**EXERCISE INPUTS**
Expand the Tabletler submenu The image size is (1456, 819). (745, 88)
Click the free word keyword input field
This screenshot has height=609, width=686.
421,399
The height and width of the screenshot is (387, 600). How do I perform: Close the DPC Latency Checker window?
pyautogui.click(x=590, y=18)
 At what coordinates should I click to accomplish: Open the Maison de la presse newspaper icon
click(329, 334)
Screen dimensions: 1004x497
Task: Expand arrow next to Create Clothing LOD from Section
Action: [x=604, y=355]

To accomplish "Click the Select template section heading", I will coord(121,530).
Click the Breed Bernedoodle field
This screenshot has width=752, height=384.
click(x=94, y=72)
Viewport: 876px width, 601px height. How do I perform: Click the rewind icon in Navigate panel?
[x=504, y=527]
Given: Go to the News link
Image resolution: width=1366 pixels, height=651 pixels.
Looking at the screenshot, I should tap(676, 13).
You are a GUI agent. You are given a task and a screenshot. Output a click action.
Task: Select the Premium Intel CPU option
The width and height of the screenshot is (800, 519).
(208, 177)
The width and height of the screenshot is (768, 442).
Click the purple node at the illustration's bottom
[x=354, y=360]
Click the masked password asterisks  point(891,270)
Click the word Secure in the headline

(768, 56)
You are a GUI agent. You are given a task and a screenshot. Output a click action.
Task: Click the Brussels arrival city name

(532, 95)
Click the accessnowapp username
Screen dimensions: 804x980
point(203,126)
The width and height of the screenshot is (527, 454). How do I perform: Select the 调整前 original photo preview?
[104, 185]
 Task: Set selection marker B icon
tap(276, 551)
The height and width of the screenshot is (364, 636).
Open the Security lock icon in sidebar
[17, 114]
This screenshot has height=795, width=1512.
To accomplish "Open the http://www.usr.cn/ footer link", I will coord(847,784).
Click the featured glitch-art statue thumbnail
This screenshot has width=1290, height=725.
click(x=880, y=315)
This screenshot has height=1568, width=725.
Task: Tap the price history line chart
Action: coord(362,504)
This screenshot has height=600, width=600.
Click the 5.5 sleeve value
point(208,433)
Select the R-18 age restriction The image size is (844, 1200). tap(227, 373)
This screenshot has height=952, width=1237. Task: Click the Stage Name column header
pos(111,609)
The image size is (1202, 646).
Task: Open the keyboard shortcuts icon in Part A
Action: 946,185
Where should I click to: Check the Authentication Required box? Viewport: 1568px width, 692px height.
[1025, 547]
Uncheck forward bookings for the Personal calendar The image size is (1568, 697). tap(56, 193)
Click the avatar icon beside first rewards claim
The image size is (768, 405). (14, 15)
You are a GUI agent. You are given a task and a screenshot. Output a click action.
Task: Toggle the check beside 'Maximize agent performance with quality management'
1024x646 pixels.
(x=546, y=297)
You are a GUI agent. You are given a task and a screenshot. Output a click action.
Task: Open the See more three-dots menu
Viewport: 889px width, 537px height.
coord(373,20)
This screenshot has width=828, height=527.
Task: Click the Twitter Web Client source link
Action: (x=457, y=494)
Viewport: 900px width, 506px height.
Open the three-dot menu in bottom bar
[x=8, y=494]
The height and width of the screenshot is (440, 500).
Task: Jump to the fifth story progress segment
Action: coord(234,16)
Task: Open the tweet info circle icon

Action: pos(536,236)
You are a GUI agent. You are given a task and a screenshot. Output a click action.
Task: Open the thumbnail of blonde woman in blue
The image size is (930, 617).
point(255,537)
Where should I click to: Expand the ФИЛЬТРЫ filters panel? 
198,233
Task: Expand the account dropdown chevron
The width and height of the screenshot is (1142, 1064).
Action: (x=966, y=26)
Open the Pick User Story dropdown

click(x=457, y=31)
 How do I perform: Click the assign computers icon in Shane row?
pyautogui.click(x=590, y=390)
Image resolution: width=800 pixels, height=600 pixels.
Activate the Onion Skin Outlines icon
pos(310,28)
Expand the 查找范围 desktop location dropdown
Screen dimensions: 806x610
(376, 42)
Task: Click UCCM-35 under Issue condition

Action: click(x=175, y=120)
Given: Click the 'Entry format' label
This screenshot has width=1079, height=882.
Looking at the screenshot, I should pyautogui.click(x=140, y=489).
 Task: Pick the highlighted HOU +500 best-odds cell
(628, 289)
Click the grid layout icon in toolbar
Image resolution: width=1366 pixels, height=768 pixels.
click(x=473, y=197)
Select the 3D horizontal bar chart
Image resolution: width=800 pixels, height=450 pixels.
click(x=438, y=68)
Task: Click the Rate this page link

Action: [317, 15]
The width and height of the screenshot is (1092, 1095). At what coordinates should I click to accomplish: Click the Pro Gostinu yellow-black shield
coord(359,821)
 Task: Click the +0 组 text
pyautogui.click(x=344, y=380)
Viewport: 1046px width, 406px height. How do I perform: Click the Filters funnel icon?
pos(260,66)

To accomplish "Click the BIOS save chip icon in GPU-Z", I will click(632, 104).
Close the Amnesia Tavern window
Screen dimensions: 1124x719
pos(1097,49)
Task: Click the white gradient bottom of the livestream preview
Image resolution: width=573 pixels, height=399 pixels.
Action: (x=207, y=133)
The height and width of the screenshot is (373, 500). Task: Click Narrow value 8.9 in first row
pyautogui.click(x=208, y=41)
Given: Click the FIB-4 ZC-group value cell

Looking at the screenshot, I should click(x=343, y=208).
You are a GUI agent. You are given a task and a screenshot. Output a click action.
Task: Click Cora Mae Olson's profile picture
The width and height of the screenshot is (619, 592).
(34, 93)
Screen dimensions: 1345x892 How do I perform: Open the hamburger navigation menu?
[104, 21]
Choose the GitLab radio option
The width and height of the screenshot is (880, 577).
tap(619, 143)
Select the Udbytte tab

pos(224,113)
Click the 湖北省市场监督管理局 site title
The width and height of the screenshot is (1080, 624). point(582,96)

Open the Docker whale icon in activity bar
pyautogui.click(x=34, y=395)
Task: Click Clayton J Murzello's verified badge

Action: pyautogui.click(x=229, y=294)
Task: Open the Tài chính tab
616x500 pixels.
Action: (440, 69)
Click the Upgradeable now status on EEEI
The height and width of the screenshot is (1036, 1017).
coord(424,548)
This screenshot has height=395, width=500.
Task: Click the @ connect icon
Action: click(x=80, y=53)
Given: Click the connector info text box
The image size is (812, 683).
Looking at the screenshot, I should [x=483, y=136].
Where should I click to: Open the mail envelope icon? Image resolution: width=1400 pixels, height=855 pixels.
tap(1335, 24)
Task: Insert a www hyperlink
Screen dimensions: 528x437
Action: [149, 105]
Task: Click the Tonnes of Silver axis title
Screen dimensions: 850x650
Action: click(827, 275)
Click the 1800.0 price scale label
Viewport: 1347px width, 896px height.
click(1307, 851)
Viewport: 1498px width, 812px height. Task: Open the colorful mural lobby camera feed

**PROBLEM REQUIREMENTS**
From the entries above, select each line containing the string "field".

**RESPONSE TO THE TASK**
Click the free word keyword input field
Click the Breed Bernedoodle field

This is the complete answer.